# Best ways to encourage amazon sword growth?



## darsunt (Feb 12, 2012)

A while back I had some amazon sword plants in a 20 gal tank, I remember the only thing that really boosted their growth was soluble iron.
Is there anything else that can do this? Also can soluble iron harm the fish? And should I keep check on how much soluble iron is in the water?
My water is hard ph in southern california.


----------



## Summer (Oct 3, 2011)

Swords are slow growing plants to begin with, but you can give it a root tab to help it along.


----------



## jrman83 (Jul 9, 2010)

Adequate lighting is about all it needs but a root tab will help since they are very root heavy. Just need to make sure you have the right lighting for plant growth.


----------



## beaslbob (May 29, 2009)

Yes you can increase iron in any tank FW or marine.

and it is entirely possible the plants (and marine macro algaes) to become iron starved.

And yes it is entirely possibe the iron to be too high for fish and most definately for marine corals.

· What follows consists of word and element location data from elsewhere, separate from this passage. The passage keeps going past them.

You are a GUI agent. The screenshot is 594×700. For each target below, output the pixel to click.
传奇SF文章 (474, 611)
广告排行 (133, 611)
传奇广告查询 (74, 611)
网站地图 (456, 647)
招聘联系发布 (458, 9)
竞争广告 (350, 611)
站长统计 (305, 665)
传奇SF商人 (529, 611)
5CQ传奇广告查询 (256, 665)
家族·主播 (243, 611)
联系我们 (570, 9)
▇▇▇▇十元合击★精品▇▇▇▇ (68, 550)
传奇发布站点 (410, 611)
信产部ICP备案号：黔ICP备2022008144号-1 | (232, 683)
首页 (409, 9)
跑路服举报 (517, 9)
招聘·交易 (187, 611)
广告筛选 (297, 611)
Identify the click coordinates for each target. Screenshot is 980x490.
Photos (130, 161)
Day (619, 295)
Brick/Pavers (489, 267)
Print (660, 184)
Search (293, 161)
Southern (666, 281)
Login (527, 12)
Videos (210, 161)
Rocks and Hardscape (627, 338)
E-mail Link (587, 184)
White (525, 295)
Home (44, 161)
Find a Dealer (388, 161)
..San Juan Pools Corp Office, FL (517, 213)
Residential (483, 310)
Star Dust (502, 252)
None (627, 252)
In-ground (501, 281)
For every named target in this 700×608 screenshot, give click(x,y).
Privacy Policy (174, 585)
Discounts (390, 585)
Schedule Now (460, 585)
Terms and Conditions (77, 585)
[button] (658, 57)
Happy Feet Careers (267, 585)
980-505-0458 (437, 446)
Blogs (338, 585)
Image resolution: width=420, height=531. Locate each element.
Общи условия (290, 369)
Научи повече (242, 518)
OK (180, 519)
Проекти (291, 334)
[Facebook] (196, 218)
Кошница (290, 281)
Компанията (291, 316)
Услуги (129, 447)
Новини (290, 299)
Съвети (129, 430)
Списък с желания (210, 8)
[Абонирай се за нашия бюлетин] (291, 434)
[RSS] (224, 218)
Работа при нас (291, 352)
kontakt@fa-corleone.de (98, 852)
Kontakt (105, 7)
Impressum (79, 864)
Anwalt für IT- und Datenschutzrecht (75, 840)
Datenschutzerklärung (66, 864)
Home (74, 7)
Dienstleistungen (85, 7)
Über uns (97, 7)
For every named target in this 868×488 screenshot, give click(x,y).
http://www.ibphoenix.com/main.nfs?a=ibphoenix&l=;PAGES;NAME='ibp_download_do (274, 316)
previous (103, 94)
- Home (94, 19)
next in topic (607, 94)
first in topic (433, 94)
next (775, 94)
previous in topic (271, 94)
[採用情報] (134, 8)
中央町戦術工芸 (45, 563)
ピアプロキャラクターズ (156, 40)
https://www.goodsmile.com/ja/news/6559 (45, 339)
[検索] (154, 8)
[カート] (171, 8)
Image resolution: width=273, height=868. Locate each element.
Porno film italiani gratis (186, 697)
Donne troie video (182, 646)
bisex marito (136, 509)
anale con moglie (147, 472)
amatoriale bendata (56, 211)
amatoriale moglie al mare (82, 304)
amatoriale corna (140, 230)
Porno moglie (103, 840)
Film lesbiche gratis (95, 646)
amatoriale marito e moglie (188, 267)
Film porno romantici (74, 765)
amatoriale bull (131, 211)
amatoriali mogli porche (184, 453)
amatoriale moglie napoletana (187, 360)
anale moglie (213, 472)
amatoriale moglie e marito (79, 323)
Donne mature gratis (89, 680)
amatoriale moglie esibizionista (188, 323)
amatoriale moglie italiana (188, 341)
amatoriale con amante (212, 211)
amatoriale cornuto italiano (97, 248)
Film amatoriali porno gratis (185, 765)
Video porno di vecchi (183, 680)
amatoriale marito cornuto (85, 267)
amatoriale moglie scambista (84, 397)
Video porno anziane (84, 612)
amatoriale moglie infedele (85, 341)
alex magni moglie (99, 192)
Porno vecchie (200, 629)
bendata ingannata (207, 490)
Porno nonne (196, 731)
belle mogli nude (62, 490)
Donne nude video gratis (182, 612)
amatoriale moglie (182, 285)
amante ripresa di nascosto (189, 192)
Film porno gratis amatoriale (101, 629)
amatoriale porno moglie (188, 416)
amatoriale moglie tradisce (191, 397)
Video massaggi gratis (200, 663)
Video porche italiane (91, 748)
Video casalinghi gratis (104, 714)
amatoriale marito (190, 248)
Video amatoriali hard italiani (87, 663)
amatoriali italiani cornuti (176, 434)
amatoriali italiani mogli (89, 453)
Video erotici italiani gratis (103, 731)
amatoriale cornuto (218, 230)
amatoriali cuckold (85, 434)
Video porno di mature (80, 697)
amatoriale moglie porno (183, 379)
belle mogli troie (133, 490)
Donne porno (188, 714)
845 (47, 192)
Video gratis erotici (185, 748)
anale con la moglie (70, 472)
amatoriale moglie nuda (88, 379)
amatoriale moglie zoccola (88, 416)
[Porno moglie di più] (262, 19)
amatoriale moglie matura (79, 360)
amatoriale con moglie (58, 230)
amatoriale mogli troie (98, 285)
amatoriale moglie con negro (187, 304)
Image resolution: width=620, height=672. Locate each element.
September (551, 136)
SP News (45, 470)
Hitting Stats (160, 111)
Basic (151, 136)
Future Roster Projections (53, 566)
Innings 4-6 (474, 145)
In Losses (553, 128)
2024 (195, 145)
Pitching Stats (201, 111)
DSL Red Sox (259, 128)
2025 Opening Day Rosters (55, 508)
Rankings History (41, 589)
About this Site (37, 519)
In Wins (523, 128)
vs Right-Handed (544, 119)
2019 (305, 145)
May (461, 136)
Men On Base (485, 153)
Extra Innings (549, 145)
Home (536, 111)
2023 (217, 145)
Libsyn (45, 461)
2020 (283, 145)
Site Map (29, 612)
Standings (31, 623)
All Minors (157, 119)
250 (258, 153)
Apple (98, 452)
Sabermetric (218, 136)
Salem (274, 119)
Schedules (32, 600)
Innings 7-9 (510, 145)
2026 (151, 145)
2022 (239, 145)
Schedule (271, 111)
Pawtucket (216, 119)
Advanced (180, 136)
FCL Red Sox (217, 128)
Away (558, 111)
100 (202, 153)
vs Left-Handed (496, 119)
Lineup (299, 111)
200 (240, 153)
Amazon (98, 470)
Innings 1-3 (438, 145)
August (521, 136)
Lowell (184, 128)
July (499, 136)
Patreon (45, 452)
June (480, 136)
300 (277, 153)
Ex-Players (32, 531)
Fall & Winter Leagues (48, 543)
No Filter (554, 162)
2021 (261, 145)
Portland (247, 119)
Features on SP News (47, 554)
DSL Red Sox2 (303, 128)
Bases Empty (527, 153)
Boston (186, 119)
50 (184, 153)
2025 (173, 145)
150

And yes it is possible to safely dose iron cheaply.

What I do is get some ferris gulconate pills from the local drug store. (4-5 bucks for a bottle of pills). Then dissolve one pill in an old sodeabottle full of water (12oz-20oz). Then add 1/2 capfull to the tank each week.

The level is low enough to be safe for marine corals yet still provide iron to favor macro algaes (marine) and plants (Freshwater) over micro algae and cyano.


my .02


----------



## jrman83 (Jul 9, 2010)

Amazons do not need iron to grow. Don't go out of your way to get iron in your tank. They will grow anywhere just about.


----------